Required task —
Tally the lines of the material below that contain the string "blue", treating uppercase and lowercase as distinct, and state only the resulting number.
--- Start of Dataset entries ---
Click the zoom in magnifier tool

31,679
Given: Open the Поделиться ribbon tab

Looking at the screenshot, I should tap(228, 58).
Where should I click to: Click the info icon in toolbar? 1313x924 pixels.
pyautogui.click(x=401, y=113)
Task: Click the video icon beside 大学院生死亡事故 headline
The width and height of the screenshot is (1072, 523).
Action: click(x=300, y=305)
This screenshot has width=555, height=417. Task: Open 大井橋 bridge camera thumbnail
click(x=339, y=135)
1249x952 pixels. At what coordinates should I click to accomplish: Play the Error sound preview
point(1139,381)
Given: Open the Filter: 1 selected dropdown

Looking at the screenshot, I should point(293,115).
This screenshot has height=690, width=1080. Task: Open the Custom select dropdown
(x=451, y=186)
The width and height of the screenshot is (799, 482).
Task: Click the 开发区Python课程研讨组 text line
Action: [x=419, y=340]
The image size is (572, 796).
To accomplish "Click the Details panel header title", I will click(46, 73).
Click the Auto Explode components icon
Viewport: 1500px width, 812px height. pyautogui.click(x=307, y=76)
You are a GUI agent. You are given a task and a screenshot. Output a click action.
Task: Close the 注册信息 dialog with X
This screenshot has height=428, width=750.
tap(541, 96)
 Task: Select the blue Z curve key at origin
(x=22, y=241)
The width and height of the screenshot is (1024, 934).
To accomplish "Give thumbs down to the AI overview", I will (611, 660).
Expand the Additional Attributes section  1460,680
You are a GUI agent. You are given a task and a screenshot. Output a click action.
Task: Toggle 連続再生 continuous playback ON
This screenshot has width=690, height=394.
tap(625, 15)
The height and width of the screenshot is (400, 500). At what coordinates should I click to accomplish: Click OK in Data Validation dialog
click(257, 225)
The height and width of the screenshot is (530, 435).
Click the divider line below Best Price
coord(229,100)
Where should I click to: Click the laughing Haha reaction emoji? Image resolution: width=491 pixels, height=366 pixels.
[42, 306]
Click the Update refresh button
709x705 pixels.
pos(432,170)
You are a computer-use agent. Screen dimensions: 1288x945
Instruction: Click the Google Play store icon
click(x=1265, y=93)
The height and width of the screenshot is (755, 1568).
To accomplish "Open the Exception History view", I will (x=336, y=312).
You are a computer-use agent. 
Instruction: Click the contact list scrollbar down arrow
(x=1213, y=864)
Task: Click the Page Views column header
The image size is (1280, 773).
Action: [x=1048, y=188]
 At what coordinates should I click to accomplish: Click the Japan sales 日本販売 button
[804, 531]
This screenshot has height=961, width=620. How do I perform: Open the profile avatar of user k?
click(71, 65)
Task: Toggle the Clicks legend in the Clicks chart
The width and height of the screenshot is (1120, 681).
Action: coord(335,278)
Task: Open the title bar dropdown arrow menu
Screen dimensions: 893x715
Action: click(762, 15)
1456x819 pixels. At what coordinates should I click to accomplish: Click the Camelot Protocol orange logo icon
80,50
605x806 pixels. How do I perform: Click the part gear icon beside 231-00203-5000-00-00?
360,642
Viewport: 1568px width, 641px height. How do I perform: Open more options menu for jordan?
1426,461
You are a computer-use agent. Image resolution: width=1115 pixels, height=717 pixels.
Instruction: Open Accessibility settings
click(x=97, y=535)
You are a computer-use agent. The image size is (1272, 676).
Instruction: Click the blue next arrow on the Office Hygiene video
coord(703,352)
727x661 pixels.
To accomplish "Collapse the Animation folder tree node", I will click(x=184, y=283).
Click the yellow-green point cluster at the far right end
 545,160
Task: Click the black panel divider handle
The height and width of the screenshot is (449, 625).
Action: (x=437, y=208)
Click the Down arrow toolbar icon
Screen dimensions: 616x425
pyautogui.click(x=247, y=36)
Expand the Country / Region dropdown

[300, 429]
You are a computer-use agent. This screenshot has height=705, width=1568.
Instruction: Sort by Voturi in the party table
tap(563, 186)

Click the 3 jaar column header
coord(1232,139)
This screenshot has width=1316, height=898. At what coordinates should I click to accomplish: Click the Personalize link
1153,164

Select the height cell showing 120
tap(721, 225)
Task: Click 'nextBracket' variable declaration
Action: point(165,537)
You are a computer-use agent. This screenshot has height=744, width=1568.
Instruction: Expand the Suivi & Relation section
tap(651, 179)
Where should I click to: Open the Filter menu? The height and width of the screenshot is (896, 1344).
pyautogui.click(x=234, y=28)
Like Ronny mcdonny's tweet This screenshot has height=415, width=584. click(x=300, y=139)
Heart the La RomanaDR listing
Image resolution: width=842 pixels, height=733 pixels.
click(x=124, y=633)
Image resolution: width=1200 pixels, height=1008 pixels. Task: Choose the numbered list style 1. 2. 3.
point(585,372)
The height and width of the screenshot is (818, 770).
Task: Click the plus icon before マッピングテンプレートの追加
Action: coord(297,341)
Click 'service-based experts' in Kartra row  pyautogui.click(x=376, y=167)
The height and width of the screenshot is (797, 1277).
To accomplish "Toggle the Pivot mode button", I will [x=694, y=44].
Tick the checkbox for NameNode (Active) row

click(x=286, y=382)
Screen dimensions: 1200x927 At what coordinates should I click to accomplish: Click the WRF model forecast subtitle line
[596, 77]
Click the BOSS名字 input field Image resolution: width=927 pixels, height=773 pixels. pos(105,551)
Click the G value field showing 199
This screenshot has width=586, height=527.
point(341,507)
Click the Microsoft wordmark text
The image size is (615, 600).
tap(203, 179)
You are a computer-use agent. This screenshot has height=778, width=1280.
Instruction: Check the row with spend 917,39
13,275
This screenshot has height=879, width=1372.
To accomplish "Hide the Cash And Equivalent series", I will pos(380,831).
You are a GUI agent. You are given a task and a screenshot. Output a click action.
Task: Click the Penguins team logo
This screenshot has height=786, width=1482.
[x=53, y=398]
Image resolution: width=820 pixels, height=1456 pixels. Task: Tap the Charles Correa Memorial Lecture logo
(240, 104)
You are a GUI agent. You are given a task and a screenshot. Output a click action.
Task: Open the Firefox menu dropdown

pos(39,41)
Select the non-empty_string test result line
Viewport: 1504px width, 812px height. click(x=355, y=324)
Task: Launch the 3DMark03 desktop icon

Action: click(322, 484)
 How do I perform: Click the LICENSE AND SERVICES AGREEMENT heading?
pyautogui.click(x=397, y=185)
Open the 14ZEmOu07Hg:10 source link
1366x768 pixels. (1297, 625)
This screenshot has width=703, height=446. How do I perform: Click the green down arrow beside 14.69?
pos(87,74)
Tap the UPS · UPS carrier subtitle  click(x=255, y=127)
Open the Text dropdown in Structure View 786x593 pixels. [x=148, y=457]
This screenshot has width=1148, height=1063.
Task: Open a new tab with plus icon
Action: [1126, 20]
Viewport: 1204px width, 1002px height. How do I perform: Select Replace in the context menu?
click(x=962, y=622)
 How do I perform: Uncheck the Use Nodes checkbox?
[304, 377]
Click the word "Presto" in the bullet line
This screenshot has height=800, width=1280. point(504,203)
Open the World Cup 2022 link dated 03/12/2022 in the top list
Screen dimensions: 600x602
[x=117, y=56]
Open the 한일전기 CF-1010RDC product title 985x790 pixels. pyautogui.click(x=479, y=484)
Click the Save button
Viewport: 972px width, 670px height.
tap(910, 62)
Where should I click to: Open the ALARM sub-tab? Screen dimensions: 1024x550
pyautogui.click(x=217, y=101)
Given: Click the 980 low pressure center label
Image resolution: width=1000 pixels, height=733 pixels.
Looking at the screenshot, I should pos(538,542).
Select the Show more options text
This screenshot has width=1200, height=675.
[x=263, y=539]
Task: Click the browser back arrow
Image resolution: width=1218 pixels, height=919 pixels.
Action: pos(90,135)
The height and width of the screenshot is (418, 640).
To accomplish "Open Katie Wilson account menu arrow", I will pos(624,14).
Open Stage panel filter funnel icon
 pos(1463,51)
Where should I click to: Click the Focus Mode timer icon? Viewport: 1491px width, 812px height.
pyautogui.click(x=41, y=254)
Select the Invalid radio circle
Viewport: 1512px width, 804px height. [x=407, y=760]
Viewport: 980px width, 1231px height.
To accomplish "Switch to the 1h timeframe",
--- End of Dataset entries ---
Response —
2